This event was held online, using Zoom Meetings.

It is difficult to imagine risks we haven’t faced before, even with the unprecedented events we have experienced over the last year. Dr Coulter will present work from the Horizon 2020 funded RECEIPT project climatestorylines.eu, which is developing climate risk storyline methods. Visualisation tools, models and storylines combine to offer methods for researchers and stakeholders to imagine and communicate extreme, remote and previously unlikely climatic events, their consequences and implications.

From sea-level rise to floods, storms or droughts, this presentation will illustrate how climate storylines and adaptation pathways are complimentary and support scientists and decision makers to: link across temporal and spatial scales, help manage uncertainty and guide co-production of solutions.

Download Dr.
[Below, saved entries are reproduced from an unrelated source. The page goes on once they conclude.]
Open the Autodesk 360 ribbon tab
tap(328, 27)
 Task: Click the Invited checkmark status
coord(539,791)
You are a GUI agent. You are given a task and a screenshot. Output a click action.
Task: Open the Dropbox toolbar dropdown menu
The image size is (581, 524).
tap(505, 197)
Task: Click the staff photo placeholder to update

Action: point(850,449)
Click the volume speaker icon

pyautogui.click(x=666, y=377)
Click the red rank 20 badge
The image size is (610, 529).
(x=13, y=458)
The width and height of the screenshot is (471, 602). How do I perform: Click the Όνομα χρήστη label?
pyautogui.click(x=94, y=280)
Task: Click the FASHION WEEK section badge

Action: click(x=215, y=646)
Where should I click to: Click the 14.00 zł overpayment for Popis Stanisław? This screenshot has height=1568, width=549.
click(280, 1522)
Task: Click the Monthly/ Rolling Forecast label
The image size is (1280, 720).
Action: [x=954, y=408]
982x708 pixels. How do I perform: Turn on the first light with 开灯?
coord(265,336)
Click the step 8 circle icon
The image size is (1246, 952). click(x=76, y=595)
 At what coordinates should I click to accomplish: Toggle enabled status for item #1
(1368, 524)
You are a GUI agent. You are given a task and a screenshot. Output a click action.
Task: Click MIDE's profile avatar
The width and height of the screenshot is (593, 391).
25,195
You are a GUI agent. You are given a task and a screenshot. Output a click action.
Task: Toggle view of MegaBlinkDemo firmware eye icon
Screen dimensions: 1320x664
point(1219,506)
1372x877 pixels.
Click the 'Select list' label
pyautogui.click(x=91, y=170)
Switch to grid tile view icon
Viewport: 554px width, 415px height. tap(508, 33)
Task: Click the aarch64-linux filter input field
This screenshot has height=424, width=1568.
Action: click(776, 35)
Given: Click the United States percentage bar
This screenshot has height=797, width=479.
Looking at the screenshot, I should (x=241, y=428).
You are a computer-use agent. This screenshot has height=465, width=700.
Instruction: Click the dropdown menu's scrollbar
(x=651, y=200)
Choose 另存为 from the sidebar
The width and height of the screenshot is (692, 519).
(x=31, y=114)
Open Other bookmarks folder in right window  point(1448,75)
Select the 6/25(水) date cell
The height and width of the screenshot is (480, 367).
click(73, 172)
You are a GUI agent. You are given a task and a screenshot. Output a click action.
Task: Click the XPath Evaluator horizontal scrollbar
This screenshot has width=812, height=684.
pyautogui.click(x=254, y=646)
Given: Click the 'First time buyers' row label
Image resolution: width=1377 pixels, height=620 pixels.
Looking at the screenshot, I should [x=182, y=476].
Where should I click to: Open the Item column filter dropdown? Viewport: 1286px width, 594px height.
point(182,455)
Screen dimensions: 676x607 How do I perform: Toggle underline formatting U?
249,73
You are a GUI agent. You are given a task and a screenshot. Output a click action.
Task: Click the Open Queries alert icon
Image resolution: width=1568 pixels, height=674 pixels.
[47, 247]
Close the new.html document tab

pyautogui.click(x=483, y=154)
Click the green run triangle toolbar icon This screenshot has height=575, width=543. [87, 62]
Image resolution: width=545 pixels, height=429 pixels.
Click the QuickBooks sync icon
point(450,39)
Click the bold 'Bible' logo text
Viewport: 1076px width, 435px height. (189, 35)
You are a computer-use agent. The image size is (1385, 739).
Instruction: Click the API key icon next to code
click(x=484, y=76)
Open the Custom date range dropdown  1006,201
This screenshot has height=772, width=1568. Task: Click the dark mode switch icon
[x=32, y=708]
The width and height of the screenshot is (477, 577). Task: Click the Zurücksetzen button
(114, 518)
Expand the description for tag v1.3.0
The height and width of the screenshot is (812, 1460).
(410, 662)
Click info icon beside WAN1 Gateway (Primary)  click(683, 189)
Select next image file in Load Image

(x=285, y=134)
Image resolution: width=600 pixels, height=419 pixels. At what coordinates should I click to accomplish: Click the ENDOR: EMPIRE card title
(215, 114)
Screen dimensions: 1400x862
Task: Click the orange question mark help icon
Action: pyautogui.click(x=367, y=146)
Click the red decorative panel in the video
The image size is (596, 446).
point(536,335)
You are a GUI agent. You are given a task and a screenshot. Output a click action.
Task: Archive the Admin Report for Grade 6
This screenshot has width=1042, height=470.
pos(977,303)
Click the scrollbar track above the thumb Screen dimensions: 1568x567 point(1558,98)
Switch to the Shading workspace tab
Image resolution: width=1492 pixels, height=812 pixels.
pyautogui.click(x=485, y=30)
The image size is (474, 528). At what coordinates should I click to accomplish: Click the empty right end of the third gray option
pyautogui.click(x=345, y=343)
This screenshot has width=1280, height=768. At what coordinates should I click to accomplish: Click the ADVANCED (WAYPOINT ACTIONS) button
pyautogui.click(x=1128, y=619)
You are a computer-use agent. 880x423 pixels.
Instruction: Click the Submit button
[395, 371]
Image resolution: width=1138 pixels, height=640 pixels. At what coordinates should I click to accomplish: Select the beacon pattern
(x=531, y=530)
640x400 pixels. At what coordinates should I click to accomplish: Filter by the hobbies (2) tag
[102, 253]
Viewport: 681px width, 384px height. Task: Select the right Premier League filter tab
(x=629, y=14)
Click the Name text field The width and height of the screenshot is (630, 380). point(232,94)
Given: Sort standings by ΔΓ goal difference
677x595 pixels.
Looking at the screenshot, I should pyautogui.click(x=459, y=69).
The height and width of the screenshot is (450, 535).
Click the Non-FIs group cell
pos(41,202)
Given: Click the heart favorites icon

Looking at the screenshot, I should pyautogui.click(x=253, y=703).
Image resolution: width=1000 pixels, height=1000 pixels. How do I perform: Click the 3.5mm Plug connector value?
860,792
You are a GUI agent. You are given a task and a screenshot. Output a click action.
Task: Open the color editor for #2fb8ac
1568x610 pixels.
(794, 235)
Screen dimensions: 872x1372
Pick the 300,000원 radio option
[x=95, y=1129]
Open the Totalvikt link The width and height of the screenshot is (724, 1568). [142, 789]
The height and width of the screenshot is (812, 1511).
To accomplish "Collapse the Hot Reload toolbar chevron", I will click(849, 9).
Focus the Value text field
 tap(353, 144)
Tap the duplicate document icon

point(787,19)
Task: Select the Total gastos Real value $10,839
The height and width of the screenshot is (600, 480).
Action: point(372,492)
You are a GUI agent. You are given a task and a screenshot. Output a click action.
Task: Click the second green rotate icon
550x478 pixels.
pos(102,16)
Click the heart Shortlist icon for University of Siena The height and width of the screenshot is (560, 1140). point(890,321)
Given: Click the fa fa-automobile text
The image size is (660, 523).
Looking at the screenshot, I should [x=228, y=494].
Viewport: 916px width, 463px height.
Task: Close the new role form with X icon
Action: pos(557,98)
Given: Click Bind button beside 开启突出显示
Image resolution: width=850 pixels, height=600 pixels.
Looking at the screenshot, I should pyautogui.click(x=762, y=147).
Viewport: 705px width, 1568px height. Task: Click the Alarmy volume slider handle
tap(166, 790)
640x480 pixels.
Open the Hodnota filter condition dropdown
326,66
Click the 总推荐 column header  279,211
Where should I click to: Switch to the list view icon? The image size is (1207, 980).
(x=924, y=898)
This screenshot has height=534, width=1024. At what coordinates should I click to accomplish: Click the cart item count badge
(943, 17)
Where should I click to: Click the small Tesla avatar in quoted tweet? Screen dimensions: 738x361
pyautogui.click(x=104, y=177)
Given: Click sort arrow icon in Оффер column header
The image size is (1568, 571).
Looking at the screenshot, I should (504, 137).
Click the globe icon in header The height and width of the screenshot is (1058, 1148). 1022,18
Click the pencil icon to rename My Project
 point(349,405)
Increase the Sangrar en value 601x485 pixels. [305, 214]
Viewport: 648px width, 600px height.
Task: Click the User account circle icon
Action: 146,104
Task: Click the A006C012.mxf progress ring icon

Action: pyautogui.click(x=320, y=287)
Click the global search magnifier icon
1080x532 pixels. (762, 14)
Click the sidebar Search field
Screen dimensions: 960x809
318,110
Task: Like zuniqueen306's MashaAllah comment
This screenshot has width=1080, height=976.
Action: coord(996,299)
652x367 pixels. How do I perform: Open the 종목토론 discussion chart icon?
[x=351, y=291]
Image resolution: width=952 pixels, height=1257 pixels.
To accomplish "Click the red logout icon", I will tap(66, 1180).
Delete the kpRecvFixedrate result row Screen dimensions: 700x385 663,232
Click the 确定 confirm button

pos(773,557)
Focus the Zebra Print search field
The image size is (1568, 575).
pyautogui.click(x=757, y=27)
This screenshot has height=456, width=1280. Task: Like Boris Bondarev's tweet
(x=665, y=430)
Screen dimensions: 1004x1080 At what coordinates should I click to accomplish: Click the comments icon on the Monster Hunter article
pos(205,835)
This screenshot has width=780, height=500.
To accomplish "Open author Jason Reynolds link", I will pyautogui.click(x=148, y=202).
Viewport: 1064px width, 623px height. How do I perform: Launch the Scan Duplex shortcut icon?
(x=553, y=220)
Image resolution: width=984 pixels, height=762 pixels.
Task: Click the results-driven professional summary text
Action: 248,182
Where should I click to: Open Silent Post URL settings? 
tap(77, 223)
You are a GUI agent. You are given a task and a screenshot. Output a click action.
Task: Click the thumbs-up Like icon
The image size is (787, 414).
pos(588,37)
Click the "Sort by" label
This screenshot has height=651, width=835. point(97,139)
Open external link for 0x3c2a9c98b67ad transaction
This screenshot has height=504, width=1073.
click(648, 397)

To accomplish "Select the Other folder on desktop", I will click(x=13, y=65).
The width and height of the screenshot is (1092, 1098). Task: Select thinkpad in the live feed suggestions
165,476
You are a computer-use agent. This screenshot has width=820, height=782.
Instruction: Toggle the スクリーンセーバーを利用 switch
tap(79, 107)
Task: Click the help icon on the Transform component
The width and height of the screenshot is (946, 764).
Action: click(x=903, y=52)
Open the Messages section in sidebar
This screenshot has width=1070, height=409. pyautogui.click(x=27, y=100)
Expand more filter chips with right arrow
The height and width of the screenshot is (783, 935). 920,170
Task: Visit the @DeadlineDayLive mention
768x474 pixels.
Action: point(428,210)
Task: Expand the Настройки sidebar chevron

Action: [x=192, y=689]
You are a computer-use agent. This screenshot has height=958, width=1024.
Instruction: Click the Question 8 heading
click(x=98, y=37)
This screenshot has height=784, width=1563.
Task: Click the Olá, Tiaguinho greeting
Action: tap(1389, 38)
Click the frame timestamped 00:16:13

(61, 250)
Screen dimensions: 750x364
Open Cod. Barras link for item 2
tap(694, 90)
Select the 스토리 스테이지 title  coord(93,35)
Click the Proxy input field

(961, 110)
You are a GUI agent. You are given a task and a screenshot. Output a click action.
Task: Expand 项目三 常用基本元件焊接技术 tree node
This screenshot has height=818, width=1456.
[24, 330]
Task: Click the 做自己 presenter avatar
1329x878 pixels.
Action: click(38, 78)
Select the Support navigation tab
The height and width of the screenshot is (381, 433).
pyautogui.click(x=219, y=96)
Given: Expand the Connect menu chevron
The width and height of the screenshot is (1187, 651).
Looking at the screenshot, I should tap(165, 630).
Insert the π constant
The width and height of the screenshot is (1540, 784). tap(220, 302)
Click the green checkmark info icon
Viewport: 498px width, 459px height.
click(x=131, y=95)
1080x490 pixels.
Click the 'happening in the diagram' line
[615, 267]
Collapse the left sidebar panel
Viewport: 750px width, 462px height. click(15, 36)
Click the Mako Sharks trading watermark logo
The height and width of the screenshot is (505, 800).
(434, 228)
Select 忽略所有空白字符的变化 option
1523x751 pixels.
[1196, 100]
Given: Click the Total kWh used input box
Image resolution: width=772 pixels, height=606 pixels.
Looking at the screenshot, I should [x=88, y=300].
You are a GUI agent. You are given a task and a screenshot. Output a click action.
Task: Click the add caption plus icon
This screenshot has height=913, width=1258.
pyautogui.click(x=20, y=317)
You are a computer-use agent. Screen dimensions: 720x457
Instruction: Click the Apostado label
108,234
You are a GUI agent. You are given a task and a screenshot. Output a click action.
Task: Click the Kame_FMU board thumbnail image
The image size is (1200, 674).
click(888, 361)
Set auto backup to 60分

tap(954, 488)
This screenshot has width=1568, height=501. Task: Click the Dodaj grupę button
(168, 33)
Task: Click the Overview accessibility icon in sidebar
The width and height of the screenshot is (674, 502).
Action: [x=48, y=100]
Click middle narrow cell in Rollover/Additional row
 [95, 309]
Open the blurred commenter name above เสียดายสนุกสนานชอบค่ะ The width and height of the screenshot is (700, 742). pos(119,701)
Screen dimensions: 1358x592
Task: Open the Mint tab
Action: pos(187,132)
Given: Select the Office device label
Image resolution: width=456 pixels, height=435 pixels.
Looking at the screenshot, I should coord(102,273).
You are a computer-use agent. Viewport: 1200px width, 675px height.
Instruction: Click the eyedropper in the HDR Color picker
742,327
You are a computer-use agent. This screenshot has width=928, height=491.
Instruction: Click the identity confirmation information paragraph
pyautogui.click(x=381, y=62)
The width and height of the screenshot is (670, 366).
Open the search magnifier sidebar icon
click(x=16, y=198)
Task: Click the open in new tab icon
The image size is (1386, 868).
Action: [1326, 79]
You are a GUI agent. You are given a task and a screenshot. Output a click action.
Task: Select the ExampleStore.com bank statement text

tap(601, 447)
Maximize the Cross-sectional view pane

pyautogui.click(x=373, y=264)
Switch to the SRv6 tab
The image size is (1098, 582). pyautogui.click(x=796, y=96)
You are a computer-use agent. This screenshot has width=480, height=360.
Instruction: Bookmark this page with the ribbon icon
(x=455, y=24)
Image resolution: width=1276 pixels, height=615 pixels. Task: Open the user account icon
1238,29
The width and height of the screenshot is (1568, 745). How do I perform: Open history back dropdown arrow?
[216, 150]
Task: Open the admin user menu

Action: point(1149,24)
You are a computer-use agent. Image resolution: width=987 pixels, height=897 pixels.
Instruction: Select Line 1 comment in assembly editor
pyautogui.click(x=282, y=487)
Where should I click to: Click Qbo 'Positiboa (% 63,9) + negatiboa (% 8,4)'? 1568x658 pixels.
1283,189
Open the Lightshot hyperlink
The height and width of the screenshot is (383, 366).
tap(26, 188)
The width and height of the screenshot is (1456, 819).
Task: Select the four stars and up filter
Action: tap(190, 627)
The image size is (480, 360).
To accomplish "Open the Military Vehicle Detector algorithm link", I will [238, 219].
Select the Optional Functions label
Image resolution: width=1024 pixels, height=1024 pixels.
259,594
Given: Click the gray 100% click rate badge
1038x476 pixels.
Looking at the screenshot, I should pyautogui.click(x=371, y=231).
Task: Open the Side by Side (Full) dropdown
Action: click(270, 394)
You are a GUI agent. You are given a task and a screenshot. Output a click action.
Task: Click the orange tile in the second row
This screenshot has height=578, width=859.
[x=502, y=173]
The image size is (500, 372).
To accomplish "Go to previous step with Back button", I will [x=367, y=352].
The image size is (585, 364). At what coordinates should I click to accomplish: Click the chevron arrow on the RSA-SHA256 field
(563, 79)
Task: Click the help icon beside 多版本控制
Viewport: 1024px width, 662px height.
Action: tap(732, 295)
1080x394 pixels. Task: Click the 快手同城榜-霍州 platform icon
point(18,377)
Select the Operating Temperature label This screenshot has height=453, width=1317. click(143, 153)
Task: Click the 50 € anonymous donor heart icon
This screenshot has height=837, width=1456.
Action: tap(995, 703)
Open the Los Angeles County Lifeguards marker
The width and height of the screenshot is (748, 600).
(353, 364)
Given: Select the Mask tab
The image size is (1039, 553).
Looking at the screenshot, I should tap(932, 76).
Coulter's presentation.

Download the poster for this event.

Bio:

Based in British Columbia, Canada, Liese Coulter is a Visiting Researcher at the Sustainability Research Institute in the School of Earth and Environment at the University of Leeds. Her research focuses on methods to develop climate risk storylines, the intersections of climate knowledge, narrative communication and future thinking, and communicating information to support adaptation. During her 2018-19 Mitacs Science Policy Fellow with the Ministry of Agriculture in Brish Columbia, Liese developed a framework and user guide for Climate Change Adaptation Pathways, written to help communities and agricultural producers develop shared adaptation goals and objectives with a focus on sustainable local food. She was a contributing editor for Communicating Climate Change Information for Decision-Making, published by Springer. Liese’s perspective on adaptation to extreme weather events is shaped by volunteer experience with the Australian Red Cross, managing evacuation centres in Queensland and The Northern Territory in times of flood and fire.